I clicked for a sample of the e-book version of Headlong. I read two chapters and couldn’t wait to ‘buy with a click’ the whole book. Over the next five or six days (I read rather slowly) I scarcely lifted my head from the Kindle. More than once I laughed out loud.

Headlong is a comic masterpiece, a story utterly unbelievable but made engrossing and convincing in its own terms in the peculiar way parody and satire can work if the writing is good enough. It was short-listed for the 1999 Booker Prize won by J M Coetzee’s Disgrace, a very different kind of novel. It has been dramatised for BBC Radio and will be hard to beat for a spot on my 2013 ‘best books’ column for the NRB.
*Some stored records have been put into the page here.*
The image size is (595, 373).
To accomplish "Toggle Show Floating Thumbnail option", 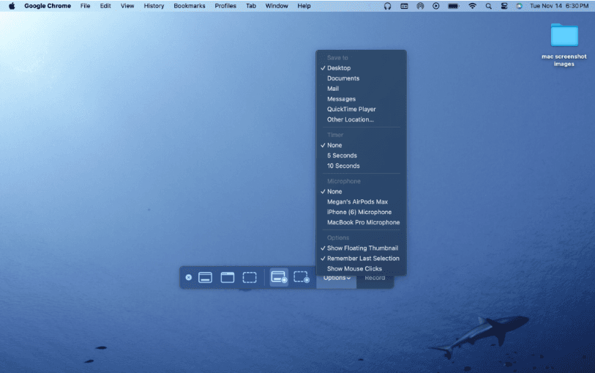I will 362,248.
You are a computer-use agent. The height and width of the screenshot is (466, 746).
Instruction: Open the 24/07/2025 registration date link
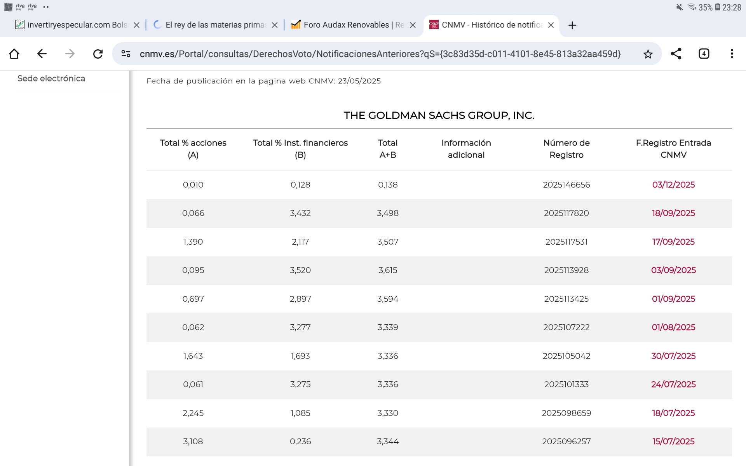pyautogui.click(x=673, y=384)
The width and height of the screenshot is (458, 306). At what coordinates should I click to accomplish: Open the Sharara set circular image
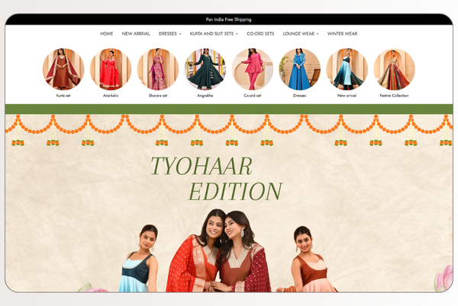[158, 70]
Having finished Headlong I decided to try Spies (2002), thinking that Frayn couldn’t go wrong with a subject like that. Unhappily, or perhaps happily, due to my poor eyesight I mistakenly bought his most recent novel, Skios (2012). It was another farce and a delight in which a playboy takes the place of a hapless management expert at a conference of philanthropic right-wingers on a Greek island.

Misunderstanding, mishap and misalliances come thick and fast and, again, I found myself laughing out aloud. A merciless glass is held up to the pretensions of experts and the corruption of politicians, but comedy rules.
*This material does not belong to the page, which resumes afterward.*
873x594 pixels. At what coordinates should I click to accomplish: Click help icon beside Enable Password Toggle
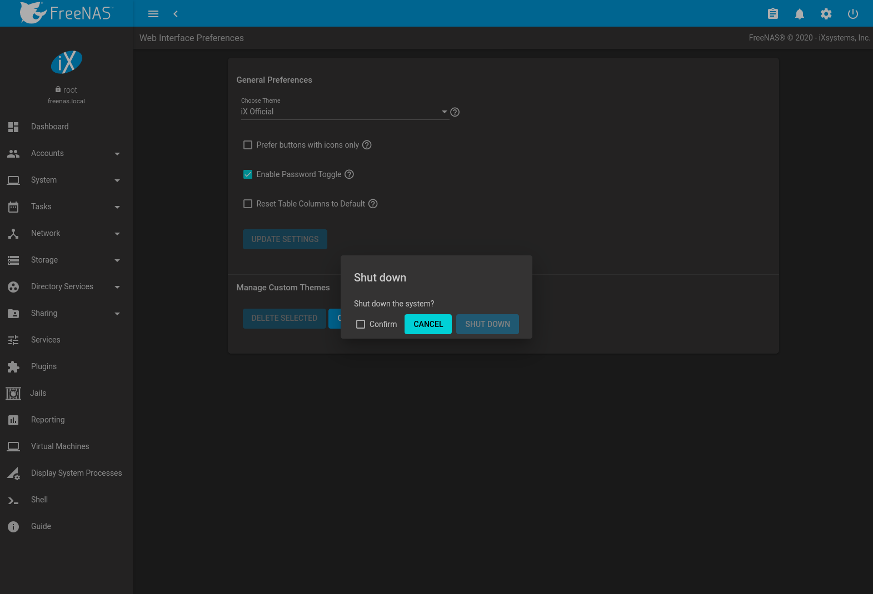pyautogui.click(x=349, y=174)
I corrected my mistake and bought Spies (2002) without sampling it first. I was bitterly disappointed. Frayn uses the technique of characters stepping outside themselves, as it were, and writing about their lives in the third person to great comic effect. In Spies I found it ineffective. It may just be my personal uninterest in books written from the point of view of a child (an elderly man projects himself back to his youth), but I also thought Frayn committed the imitative fallacy – in writing about dreariness the writing itself became dreary. When reference was made to a jug containing barley water covered by a net weighted down with small glass beads I felt ill. I encountered such horrors in my childhood and didn’t want to be reminded of them. I gave up on Spies.
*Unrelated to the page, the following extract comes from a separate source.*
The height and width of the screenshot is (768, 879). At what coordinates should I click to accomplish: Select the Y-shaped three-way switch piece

A much earlier novel, At the End of the Morning (1967), was described on the Kindle site as ‘a superbly funny comedy’ and so it proved. The world of newspapers and journalism provides a fertile field for humour, as Evelyn Waugh demonstrated in Scoop (1938). Frayn’s book reminded me of John Cleese’s lament in A Fish Called Wanda about how awful it was to be English. Scenes like the lunch party where noxious children dominate the proceedings, a television panel where nothing is said in the most orotund fashion and others in the pubs and at a funeral are as funny as anything in Monty Python.

There is more of Michael Frayn to read – novels, a travel book, a memoir and a philosophical exercise – but I’ll stick to the comedy.

2 Comments

  1. Its interesting that you saw a connection between Frayn’s work & John Cleese’s persona in A Fish Called Wanda, because Frayn wrote the screenplay for the 1986 John Cleese film Clockwise with Cleese in mind for the lead role (and Cleese wrote A Fish Called Wanda).

  2. Thanks for that information – I didn’t know that. They obviously shared a world-view.